We'll definitely give that a shot because we're getting worn out. Yesterday after we gave him food and let him out we tried to go back to sleep but instead he patrolled the house and "checked" all doors. This ended up waking up a few of our guests that were staying over. Luckily we found it amusing that he was waking everyone up.


----------



## violina (Jan 28, 2013)

Marcia said:


> One story house or 2? We go through the same thing here. One of us will usually get up with the cats and give them their breakfast - usually around 5:30 or so, is when they get really active. Once breakfast is served, we close off a baby gate to the second story and go back to bed with the door closed. I was able to sleep until 7:30 which is heaven for me!
> 
> You could try putting a Ssscat motion detector sprayer by the BR door, too. If the cat goes near it it emits a puff of air that almost sounds like a hiss. It works. Make sure you watch the video near the reviews. It's hilarious!
> 
> Amazon.com: SSSCAT Cat Training Aid: Pet Supplies


We've kept this as our backup plan just in case he starts bothering our other roommates too much. We're both hesitant to use it because he's normally well behaved.


----------



## bobbycos (Aug 5, 2013)

lolacola said:


> It's the exact same thing lol. You can't change it. You just have to live with it.

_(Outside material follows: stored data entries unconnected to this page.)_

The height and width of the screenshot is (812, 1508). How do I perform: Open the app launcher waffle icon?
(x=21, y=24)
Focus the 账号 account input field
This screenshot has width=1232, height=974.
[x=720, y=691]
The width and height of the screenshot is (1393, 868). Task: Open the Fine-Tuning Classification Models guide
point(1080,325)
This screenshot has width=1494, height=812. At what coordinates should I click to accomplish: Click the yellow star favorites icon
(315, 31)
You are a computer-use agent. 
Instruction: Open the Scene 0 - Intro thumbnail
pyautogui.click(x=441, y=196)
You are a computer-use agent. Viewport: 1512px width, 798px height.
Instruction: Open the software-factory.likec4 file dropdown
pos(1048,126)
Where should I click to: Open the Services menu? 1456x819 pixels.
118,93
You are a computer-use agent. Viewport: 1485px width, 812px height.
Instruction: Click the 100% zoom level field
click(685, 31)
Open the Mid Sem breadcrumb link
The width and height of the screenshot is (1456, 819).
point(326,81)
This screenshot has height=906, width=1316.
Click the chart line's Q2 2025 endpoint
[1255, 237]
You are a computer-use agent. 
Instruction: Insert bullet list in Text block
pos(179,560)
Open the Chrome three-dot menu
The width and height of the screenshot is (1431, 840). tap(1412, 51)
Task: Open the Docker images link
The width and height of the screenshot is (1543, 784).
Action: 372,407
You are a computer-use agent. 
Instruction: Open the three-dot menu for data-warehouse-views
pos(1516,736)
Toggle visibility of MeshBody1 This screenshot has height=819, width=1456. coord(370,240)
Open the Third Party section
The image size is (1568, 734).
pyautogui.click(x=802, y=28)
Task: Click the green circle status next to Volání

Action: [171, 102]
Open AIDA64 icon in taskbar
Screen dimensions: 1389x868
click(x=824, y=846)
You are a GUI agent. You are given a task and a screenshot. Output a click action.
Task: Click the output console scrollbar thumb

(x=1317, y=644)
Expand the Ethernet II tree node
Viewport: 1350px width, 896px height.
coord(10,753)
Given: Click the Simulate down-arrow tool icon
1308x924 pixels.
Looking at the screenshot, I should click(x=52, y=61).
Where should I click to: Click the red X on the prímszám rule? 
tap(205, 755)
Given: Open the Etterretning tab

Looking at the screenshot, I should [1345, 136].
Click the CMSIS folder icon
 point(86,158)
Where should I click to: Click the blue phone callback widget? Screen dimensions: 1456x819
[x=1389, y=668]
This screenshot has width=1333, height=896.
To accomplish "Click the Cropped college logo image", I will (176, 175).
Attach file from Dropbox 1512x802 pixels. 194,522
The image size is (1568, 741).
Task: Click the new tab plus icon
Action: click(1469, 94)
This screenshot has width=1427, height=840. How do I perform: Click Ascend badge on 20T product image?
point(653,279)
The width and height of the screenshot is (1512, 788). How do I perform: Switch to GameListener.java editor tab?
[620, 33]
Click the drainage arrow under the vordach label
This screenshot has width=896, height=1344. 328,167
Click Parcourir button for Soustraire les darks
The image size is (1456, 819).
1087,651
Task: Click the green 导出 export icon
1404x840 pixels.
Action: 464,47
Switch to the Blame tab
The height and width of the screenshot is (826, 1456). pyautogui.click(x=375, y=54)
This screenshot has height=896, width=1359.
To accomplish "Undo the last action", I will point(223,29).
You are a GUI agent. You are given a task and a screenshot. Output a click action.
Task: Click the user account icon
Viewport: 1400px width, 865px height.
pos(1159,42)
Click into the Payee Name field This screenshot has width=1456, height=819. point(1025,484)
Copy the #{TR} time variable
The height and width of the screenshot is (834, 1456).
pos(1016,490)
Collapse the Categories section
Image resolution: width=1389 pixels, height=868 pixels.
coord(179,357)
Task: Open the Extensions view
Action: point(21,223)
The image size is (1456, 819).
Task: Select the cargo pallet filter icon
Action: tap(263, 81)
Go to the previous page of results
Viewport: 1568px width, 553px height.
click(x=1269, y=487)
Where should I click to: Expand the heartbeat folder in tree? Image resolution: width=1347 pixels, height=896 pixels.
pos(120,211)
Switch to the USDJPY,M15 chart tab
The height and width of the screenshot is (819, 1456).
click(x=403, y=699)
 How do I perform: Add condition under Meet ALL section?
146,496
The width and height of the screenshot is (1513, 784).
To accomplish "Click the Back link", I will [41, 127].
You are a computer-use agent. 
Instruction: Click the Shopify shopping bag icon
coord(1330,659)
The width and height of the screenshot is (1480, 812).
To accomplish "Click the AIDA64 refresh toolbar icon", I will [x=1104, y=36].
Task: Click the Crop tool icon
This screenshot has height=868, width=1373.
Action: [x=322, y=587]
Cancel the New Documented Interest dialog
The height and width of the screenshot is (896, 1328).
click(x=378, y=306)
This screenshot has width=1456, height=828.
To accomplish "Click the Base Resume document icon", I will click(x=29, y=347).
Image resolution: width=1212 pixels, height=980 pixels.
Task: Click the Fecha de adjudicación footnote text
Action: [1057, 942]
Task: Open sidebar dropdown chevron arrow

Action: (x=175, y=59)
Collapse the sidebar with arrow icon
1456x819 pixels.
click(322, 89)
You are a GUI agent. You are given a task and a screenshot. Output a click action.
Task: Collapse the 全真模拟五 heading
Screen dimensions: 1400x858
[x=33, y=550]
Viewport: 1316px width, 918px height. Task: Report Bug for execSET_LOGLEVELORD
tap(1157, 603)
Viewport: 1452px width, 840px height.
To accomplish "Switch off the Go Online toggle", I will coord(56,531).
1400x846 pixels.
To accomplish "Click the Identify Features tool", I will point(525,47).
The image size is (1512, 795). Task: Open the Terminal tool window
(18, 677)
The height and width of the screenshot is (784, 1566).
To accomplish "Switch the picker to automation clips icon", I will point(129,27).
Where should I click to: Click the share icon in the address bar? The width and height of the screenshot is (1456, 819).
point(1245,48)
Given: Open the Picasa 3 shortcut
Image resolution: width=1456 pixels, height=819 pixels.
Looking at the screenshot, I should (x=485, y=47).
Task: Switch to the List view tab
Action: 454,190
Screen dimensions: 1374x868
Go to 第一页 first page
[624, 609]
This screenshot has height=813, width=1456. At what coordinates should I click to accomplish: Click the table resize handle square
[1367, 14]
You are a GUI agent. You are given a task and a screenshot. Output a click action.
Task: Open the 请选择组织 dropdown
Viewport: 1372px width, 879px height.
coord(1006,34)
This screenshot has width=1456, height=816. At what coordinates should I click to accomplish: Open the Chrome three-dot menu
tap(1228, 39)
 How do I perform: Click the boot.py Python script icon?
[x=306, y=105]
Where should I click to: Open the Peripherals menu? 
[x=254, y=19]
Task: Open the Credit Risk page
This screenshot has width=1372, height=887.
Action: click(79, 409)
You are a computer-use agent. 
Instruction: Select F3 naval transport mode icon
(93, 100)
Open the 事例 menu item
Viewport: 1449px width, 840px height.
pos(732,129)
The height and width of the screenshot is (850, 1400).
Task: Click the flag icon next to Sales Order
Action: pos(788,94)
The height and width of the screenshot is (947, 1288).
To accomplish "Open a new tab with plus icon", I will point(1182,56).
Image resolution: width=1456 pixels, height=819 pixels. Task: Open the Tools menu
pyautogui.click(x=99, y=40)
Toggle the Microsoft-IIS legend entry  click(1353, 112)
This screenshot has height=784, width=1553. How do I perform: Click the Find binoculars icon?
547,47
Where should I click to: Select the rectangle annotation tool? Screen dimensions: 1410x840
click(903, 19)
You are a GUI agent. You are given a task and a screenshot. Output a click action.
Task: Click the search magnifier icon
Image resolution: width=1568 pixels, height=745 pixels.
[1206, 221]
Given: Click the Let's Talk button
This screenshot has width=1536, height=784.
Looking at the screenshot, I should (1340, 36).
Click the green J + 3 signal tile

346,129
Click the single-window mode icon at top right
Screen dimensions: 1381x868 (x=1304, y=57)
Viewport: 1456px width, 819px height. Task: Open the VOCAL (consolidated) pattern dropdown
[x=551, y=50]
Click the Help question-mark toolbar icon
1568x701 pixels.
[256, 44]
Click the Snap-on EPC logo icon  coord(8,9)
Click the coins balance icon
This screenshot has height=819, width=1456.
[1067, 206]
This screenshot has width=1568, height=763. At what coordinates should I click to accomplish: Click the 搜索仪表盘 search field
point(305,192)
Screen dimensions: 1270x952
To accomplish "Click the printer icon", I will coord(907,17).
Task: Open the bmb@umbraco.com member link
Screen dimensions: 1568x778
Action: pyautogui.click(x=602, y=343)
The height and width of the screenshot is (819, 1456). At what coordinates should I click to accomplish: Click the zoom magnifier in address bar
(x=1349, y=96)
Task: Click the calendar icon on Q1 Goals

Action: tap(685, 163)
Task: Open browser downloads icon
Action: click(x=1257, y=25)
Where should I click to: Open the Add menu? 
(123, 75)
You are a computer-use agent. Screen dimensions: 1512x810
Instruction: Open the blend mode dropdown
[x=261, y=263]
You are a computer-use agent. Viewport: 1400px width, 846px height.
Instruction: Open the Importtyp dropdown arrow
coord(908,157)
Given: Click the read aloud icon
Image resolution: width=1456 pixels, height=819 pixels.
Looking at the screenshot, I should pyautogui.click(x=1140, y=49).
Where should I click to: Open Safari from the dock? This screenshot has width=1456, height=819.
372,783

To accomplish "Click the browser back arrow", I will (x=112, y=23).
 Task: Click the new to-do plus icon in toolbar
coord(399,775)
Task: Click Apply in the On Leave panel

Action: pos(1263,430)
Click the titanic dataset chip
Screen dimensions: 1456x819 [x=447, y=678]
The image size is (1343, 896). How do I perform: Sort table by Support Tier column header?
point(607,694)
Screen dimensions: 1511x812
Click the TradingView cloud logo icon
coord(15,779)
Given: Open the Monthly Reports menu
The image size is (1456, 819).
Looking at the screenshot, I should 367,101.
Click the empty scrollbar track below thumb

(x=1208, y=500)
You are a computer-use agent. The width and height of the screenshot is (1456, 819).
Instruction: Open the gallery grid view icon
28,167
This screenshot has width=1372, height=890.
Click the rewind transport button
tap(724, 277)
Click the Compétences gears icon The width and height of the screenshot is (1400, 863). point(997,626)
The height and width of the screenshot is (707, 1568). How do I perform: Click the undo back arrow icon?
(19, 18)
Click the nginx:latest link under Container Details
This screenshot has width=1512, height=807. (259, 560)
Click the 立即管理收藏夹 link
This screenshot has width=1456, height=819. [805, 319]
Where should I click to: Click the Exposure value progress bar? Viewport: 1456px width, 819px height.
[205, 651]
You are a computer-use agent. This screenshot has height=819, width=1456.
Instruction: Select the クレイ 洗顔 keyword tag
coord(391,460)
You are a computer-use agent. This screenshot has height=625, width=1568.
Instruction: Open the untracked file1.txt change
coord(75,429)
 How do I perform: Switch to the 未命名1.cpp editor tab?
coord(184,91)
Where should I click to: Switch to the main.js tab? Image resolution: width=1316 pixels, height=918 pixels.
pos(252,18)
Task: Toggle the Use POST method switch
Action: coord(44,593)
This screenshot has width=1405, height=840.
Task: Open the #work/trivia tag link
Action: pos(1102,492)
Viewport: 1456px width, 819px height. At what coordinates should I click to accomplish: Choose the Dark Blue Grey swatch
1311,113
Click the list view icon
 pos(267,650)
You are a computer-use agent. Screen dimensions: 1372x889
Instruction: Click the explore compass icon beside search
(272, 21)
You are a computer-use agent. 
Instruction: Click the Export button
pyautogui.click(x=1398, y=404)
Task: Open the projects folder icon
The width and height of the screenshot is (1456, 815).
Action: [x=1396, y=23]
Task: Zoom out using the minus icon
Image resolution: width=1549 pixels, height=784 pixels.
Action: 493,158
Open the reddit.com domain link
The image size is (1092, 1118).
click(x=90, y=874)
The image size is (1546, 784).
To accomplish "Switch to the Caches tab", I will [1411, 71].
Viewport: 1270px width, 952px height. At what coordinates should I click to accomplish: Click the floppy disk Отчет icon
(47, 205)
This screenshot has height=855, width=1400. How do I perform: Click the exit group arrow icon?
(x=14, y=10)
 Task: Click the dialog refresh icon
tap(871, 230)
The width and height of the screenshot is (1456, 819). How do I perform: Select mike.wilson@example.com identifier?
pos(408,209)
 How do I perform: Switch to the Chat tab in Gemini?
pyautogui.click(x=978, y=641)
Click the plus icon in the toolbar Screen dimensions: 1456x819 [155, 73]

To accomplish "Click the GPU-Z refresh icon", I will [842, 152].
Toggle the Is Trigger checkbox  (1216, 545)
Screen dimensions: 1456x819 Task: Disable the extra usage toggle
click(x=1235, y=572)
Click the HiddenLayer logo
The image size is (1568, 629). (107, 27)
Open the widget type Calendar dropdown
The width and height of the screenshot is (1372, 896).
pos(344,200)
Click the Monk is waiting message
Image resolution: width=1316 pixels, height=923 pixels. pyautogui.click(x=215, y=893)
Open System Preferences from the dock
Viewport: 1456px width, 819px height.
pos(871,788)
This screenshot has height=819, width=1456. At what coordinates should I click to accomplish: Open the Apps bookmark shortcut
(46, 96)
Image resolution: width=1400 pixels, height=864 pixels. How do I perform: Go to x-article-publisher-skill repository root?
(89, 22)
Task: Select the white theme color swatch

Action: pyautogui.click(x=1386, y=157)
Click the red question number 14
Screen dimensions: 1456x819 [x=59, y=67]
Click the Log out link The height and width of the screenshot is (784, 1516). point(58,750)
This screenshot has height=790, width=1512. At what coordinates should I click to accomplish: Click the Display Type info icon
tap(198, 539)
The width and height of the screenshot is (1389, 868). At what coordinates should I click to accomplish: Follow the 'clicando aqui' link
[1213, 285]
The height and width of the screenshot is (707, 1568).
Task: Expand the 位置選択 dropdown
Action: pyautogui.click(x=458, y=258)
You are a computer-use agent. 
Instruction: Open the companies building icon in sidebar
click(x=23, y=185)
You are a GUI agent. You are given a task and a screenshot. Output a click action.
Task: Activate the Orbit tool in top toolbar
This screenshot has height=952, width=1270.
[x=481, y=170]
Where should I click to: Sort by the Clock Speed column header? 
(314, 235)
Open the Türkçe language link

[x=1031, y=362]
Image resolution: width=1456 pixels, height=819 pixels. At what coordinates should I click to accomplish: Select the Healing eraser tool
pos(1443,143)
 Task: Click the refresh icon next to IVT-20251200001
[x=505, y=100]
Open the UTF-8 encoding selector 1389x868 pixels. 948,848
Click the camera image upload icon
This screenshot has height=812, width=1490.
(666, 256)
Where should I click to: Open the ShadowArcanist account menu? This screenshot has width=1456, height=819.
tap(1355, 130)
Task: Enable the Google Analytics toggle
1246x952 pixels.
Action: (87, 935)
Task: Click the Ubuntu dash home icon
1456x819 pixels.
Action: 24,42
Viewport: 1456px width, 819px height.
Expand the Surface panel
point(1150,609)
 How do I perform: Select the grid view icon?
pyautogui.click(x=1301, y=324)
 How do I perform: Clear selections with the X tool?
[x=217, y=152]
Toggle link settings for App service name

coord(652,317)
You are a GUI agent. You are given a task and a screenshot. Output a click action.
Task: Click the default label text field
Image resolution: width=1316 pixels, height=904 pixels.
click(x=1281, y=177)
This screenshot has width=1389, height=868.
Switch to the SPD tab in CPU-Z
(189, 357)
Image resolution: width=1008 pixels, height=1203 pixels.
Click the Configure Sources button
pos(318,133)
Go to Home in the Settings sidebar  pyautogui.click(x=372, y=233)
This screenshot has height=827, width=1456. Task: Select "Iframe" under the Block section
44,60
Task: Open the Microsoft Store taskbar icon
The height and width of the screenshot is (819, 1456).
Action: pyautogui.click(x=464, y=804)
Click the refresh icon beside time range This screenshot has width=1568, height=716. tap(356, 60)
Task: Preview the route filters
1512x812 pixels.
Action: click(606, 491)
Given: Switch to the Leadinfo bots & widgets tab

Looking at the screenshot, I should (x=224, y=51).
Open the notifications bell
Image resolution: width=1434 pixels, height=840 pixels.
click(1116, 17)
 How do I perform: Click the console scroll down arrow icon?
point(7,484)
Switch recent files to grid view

6:10 am for us and they have food water and all the toys they want including a few gallon sized gatorade bottlecaps (washed out) for the occasional game of floor hockey


----------



## MyBabiesDaddy (Jan 1, 2013)

Violina, I installed a cat door in my old bedroom door so I could keep the door closed and still allow the cat to come in And out as needed. That might help with keeping the room warm and still allowing the cat to move around. 

[ame]http://www.amazon.com/Cathole-Chwm-Door-Removeable-Brush/dp/B000AU64PK/ref=sr_1_6?ie=UTF8&qid=1388085572&sr=8-6&keywords=Cat+door[/ame]

He also enjoyed simply running through the small opening when he was playing 

Maybe you can place some carpet on the bottom portion of the door so you can't hear his scratching.


----------